The fact that Africa is endowed with vast and underutilised natural resources like huge tracts of cultivable land, water and temperatures suitable for cultivation, makes this chronic shortfall in food production a story of unused potential. With reference to potential land area alone, the FAO (2009) estimates that the unutilised rain-fed area suitable for cultivation could be as much as 700 million ha. It is widely accepted that food shortages in the African context result from the fact that 90% of the cultivators are small and marginal farmers, almost 60% of cultivated area is un-irrigated, and the practice of cultivating a large variety of crops on small farms does not lend itself to the adoption of green revolution technologies, which have been suggested as being more suited to large scale monocultures. In addition, poverty, illiteracy and weak infrastructure preclude access to markets or improved inputs.
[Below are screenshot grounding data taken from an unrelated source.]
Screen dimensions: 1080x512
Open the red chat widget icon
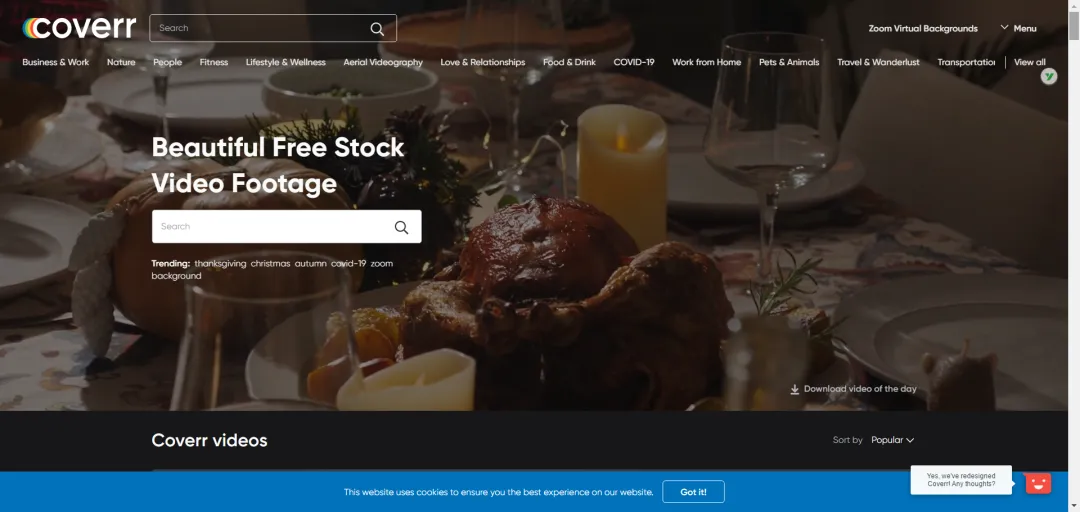click(x=1038, y=483)
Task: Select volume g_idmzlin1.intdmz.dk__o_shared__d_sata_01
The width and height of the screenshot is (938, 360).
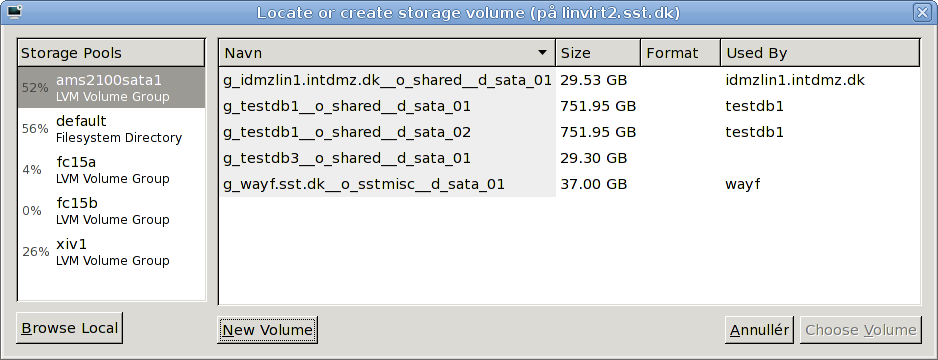Action: pyautogui.click(x=569, y=80)
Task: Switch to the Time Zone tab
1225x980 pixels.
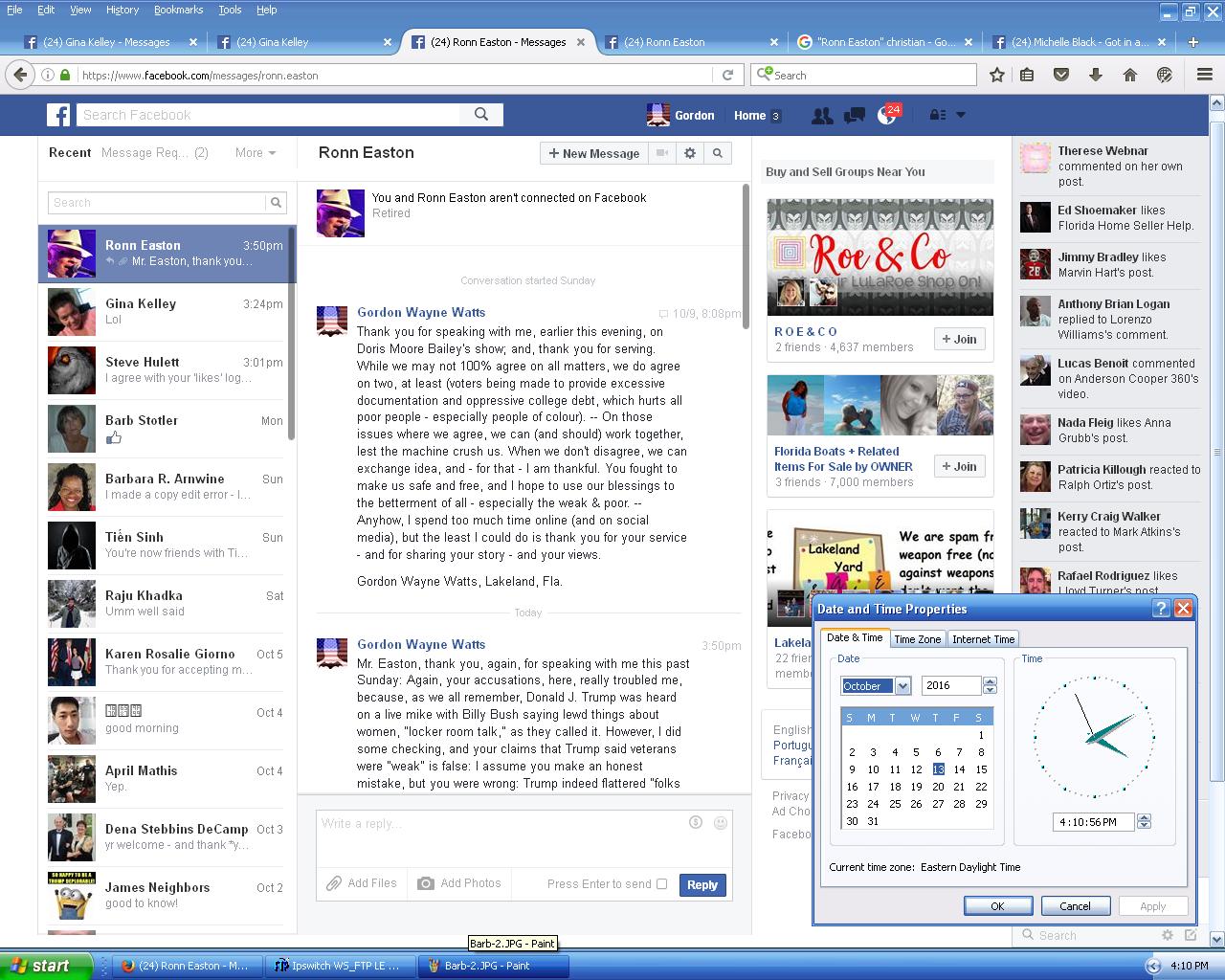Action: pos(917,639)
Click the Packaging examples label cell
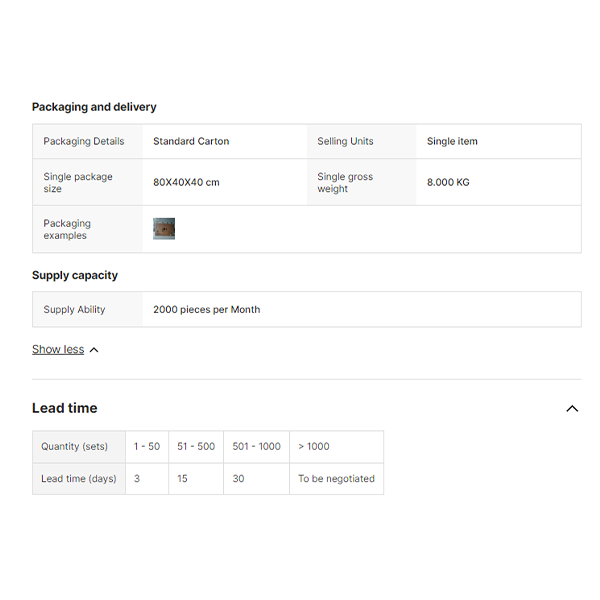 click(x=67, y=229)
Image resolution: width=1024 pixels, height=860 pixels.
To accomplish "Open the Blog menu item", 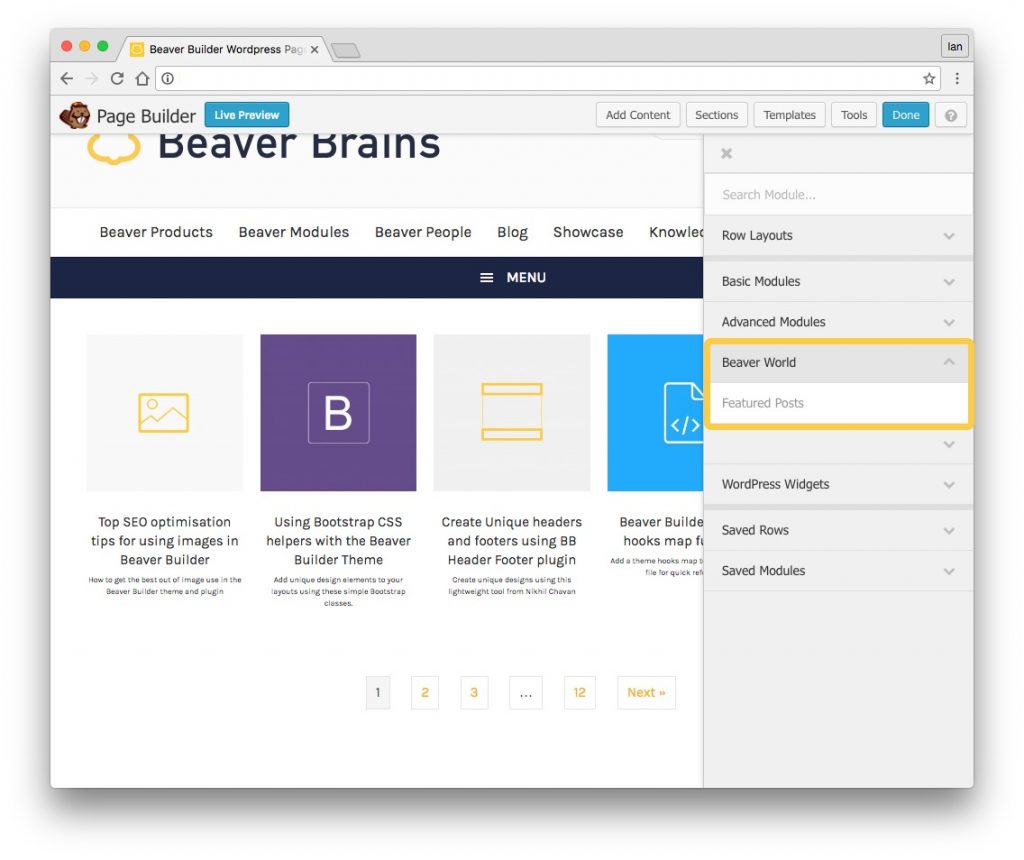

The Millennium Development Goals Report (2013) states:

In fact, the challenges of the past have grown and become more complex, exacerbating food insecurity. Africa’s agriculture is underdeveloped, and people have begun abandoning it for better livelihoods. The effects of climate change are more pronounced and Africa’s population is increasing so fast that countries might be unable to produce all the food they need.

An estimated 232 million undernourished people live in Africa (FAO, 2015) of whom almost 95% are in the sub-Saharan region alone. With the population of this region projected to reach 1.5–2 billion by 2050 (FAO, 2009), it becomes imperative to seek out viable solutions to the food security issue. This paper focuses on genetically modified crops and their potential to contribute to a food secure Africa.